But, says Bacon,[4] while this might seem to explain the production of the Effect, it leaves the production of the Species itself unaccounted for.[5] In other words, it is open to the very objection which it seeks to explain, namely, action at a distance. In point of fact there is no such action. For it would require that the Agent affect the depths of the Patient through a third factor, its “virtue”; but the generation of this “virtutem-in-profundo” requires still a third factor, and that another, and so on ad infinitum.[6] The truth is, that the action is an immediate one throughout.[7]

Other than the above there is no conceivable way for the genesis

  1. See II—432, "Hoc enim ridiculum esset."

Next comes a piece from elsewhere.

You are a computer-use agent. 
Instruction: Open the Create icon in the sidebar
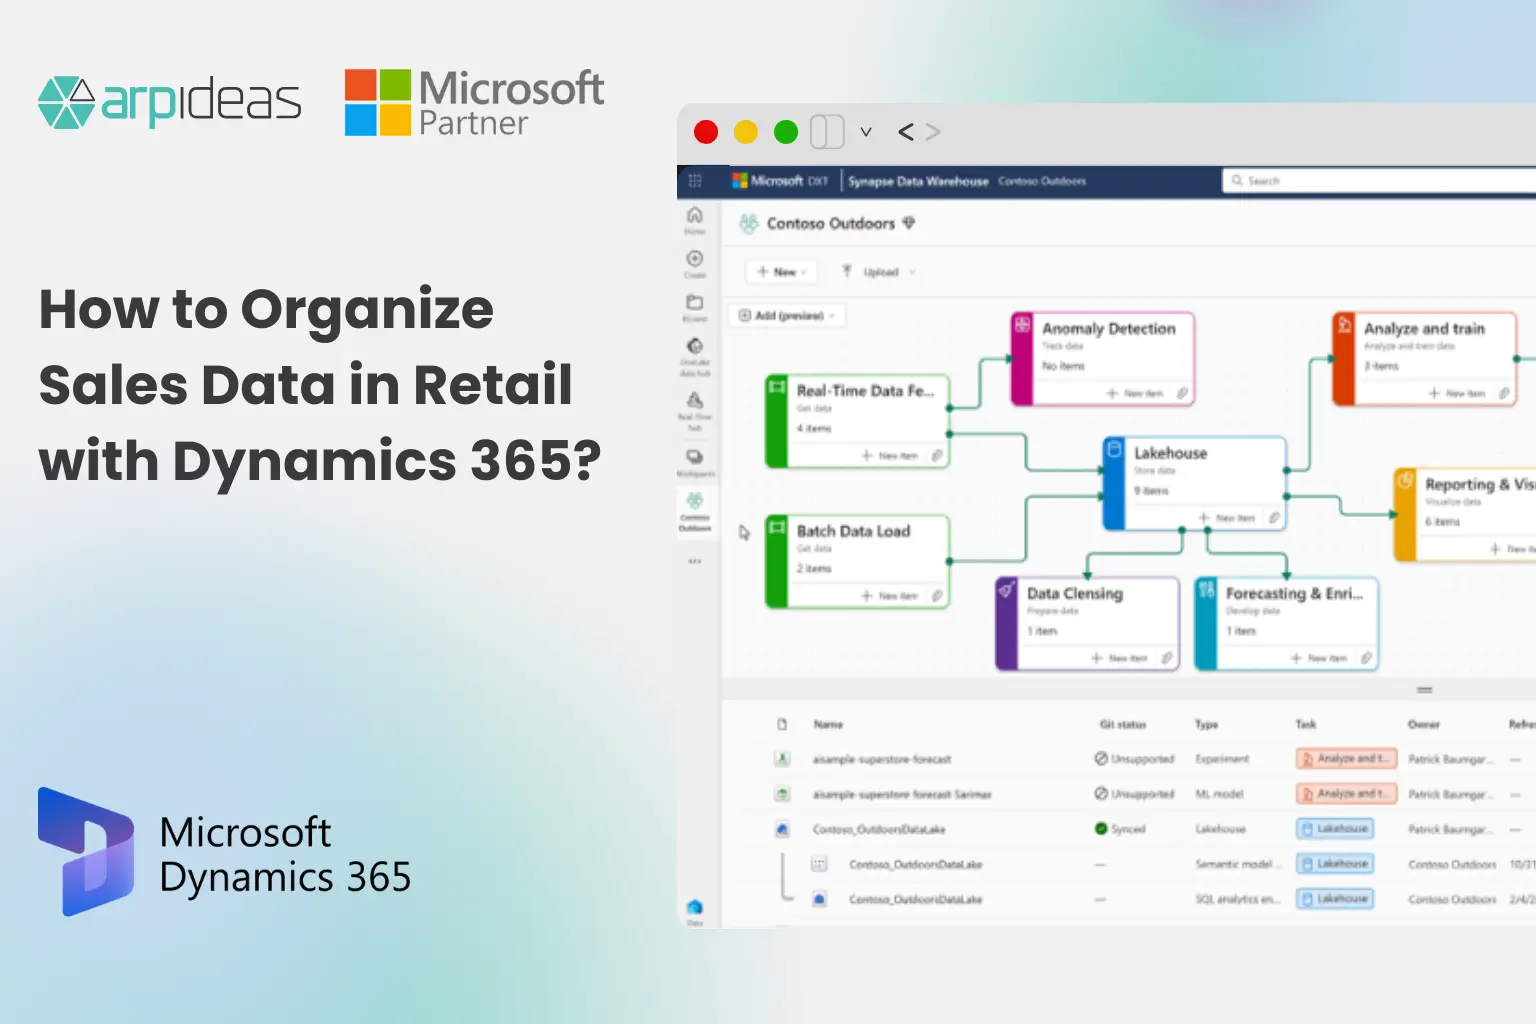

  2. See II—433, cf. 410, 510, 31, cf. Arst. De An. II, 12, 424a 19, de memor. I, 450a, 30. Arist. holds that in sense-perception the Form without the Matter is taken by the senses; cf. Baeumker: d. Arist. Lehre v. d. aeuss. u. inner Sinnesvermoeg. pp. 13ff. Bacon differs from Aristotle in this.
  3. See II—432, cf. 434, 435.
  4. Ibid. But Bacon himself employs the distinction between "per substantiam" and "per virtutem" (see II—446); but his "influentia per virtutem" differs from the crass emission theory, as we shall see.
  5. See II—435.
  6. An application of Aristotle's "third man argument."
  7. And in the sense that there is nothing between Agent and Patient. Thus, even in the case of the sun's action on things here below, while there is no immediate contact between substance of the sun and the earth, the Species makes immediate contact possible. For, the sun alters that part of its orbit in immediate contact with it, and that so altered alters the next, and that the next, until the change is thus "immediately" worked here below. Cf. II—436, 446 with C. N. 20, 24.